Location: Livestock Arthropod Pests Research
Project Number: 3094-32000-042-052-S
Project Type: Non-Assistance Cooperative Agreement
Start Date: Aug 1, 2015
End Date: Jul 31, 2020
Objective:
Determine the role of inward rectifying potassium (Kir) channels in the arthropod salivary gland. Determine salivary gland and gut genes that are differentially expressed during arthropod feeding that may serve as alternate target sites for vaccine development.
Approach:
Objective 1: Test if knockdown of Kir channel constructs in Drosophila salivary glands reduces the feeding efficacy of the flies; explore the role of Kir channels in the salivary gland using the GAL4/UAS system; cross fly strains expressing the GAL4/UAS promoter or the dsRNA against Kir channels and screen the F1 progeny for the knockdown phenotype; utilize a Drosophila feeding assay (objective 1A) in the knockdown and control lines to determine if Kir channels constitute a critical ion channel for proper feeding; move the study into horn fly and tick salivary glands by employing the Ramsay bioassay with isolated salivary glands that characterizes the ion and fluid secretion rates across the membrane, which are biomarkers of salivation abilities.

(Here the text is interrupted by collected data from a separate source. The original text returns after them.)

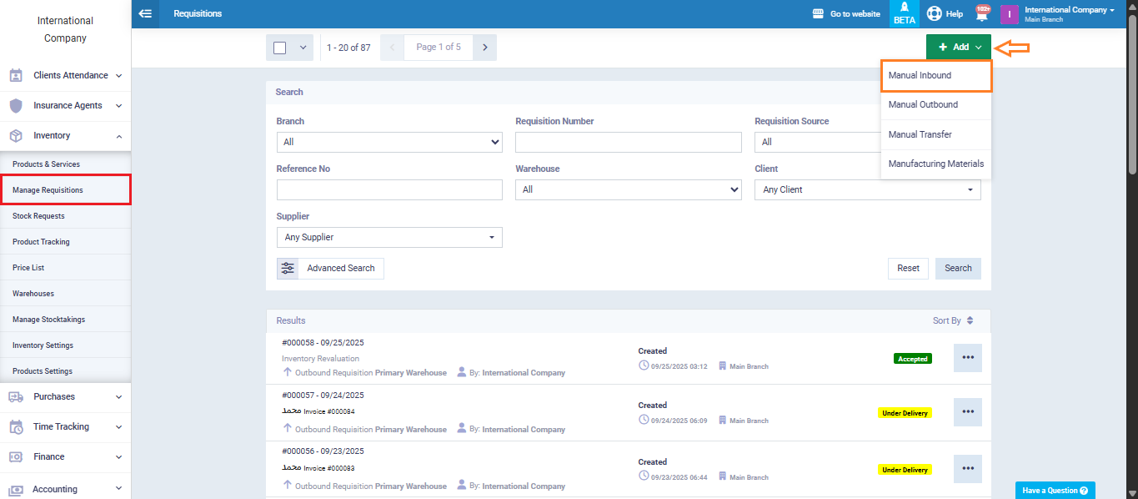The image size is (1138, 499).
Task: Click the Advanced Search sliders icon
Action: coord(288,268)
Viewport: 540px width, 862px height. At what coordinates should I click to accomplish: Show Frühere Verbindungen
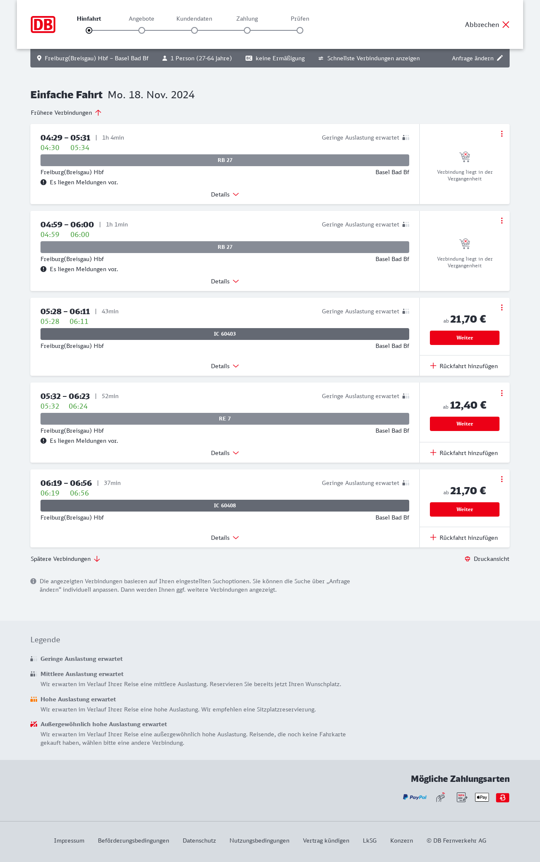point(66,113)
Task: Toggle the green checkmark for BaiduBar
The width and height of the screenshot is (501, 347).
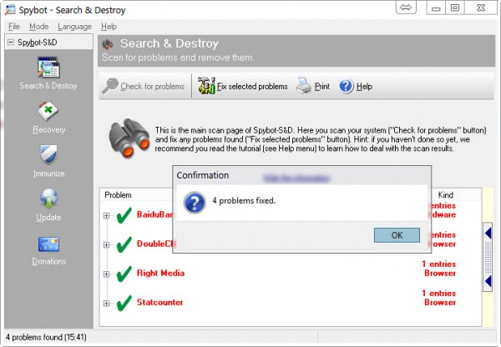Action: [x=124, y=216]
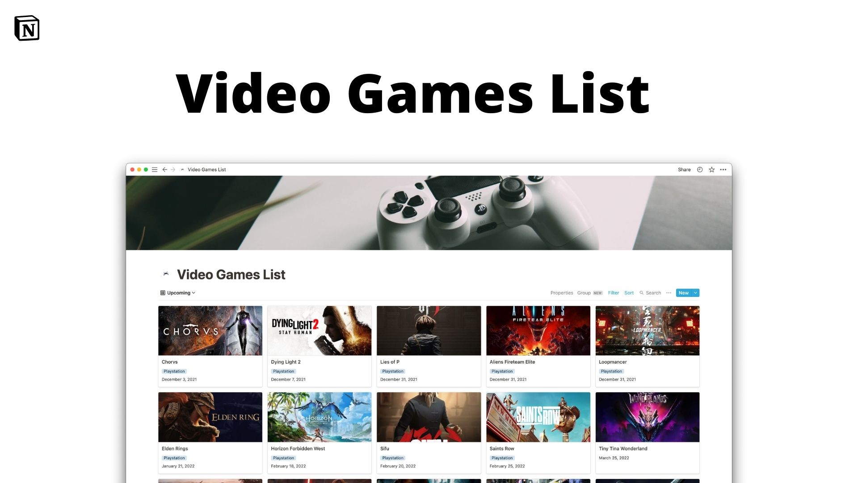Click the back navigation arrow
The image size is (858, 483).
[164, 170]
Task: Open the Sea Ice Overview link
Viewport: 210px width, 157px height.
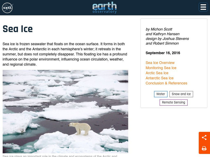Action: coord(160,63)
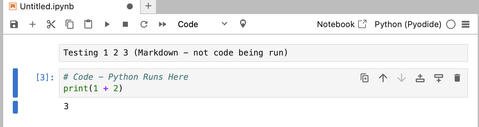Run the selected cell
Image resolution: width=479 pixels, height=127 pixels.
107,24
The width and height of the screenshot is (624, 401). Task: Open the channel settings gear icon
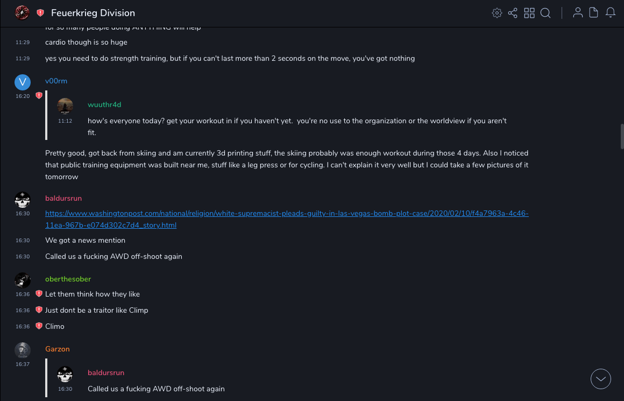click(497, 13)
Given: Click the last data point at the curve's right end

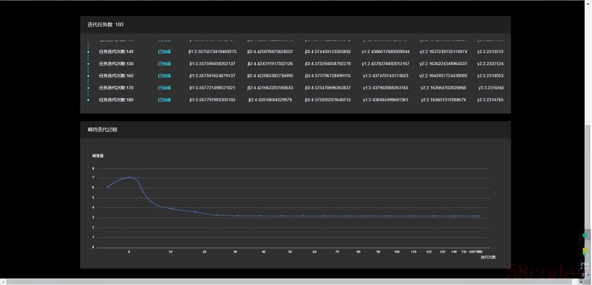Looking at the screenshot, I should click(x=480, y=216).
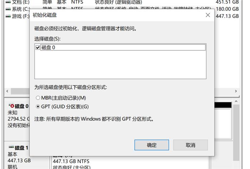Image resolution: width=250 pixels, height=169 pixels.
Task: Click the red uninitialized 磁盘 0 icon
Action: (11, 106)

Objective 2: Collect multiple time points of feeding ticks and extract the salivary gland from each adult tick to determine the feeding-associated differential gene expression in ticks; utilize established methods for RNA isolation, transcriptome sequencing and analysis; identify the top 4 genes that are differentially expressed and begin the iterative process of genetically manipulating the gene expression in Drosophila, determine the influence on feeding using the feeding assay, and perform the Ramsey assay using isolated salivary glands to determine the influence of the gene to the animal. Express two transcripts proved crucial to feeding, salivary gland function, or osmoregulation as recombinant proteins in yeast to begin vaccine studies.